Nesta quinta e na sexta-feira (24 e 25 de julho), Dourados será sede da 5ª Conferência Regional de Políticas para as Mulheres, que neste ano traz o tema “Mais democracia, mais igualdade, mais conquista para todas”. O evento, promovido pela Prefeitura de Dourados, será realizado na Câmara Municipal e reunirá representantes de 11 municípios da região para discutir as condições de vida das mulheres e propor estratégias de fortalecimento das políticas públicas de gênero.

A conferência é desenvolvida pela Coordenação de Direitos Humanos e Cidadania e pela Coordenadoria Especial de Políticas Públicas para as Mulheres, com apoio da Secretaria Municipal de Governo, Secretaria Municipal de Assistência Social, Câmara Municipal de Dourados e do Conselho Municipal dos Direitos das Mulheres.
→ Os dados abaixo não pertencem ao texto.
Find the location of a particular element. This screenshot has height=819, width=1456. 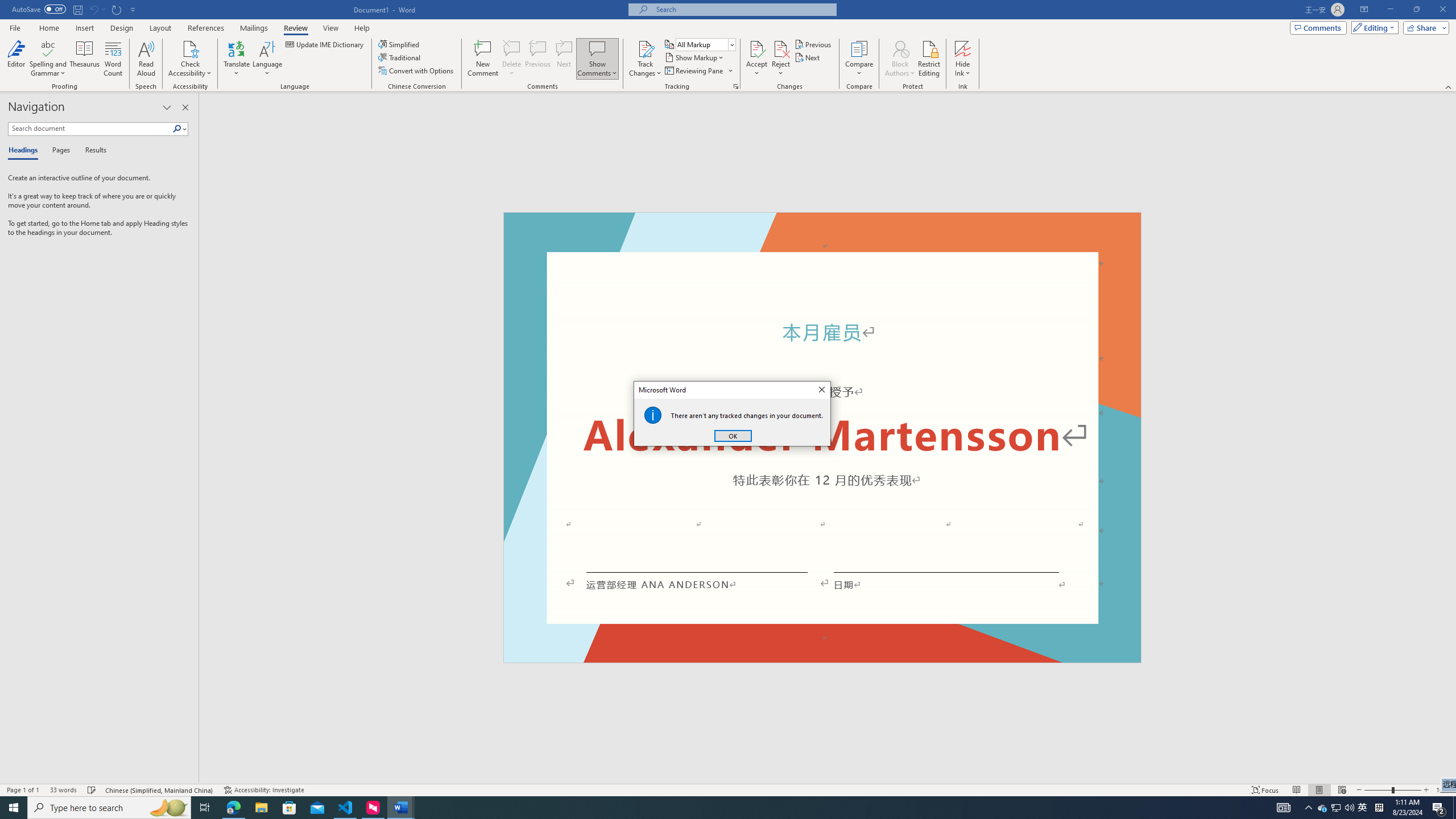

A programação se estende por dois dias. Na quinta-feira (24), os trabalhos começam às 7h com credenciamento e coffee break, seguidos por uma apresentação cultural da cantora Ana Paula Lopes. Na sequência, haverá a abertura oficial com autoridades e a palestra aula magna “Quebrando silêncio e lendas”, ministrada por Bárbara Nicodemos. Após a aula magna, será realizado um painel de debates, com a leitura e aprovação do regimento interno. No período da tarde, as participantes farão discussões temáticas e elaboração de propostas.

Já na sexta-feira (25), a programação inicia às 7h30 com apresentação cultural de Rosana Daza, seguida pelo momento de aprovação das propostas, eleição das representantes para a etapa estadual da 6ª Conferência Nacional de Políticas para as Mulheres e a leitura e aprovação das moções. O encerramento está previsto para as 11h30.

Participam da conferência representantes dos municípios de Dourados, Caarapó, Deodápolis, Douradina, Fátima do Sul, Glória de Dourados, Itaporã, Jateí, Maracaju, Rio Brilhante e Vicentina. A proposta é construir um panorama regional sobre os desafios enfrentados pelas mulheres e apontar caminhos concretos para avanços sociais e institucionais.

A coordenadora municipal de Políticas Públicas para as Mulheres em Dourados, Ana Caroline Prates, explica que, mais que um evento, a conferência se apresenta como um espaço democrático de escuta, articulação e construção coletiva entre poder público e sociedade civil, com o objetivo de fortalecer a participação das mulheres na formulação de políticas públicas mais inclusivas e eficazes.

Entre os objetivos centrais estão: ampliar a participação feminina considerando diversidade e interseccionalidade; elaborar um diagnóstico participativo sobre as condições de vida e a efetividade das ações públicas; definir prioridades para as políticas de gênero no território regional; aproximar governo e sociedade civil na implementação de políticas públicas; e eleger as delegadas que representarão a região na etapa estadual da 6ª Conferência Nacional de Políticas para as Mulheres.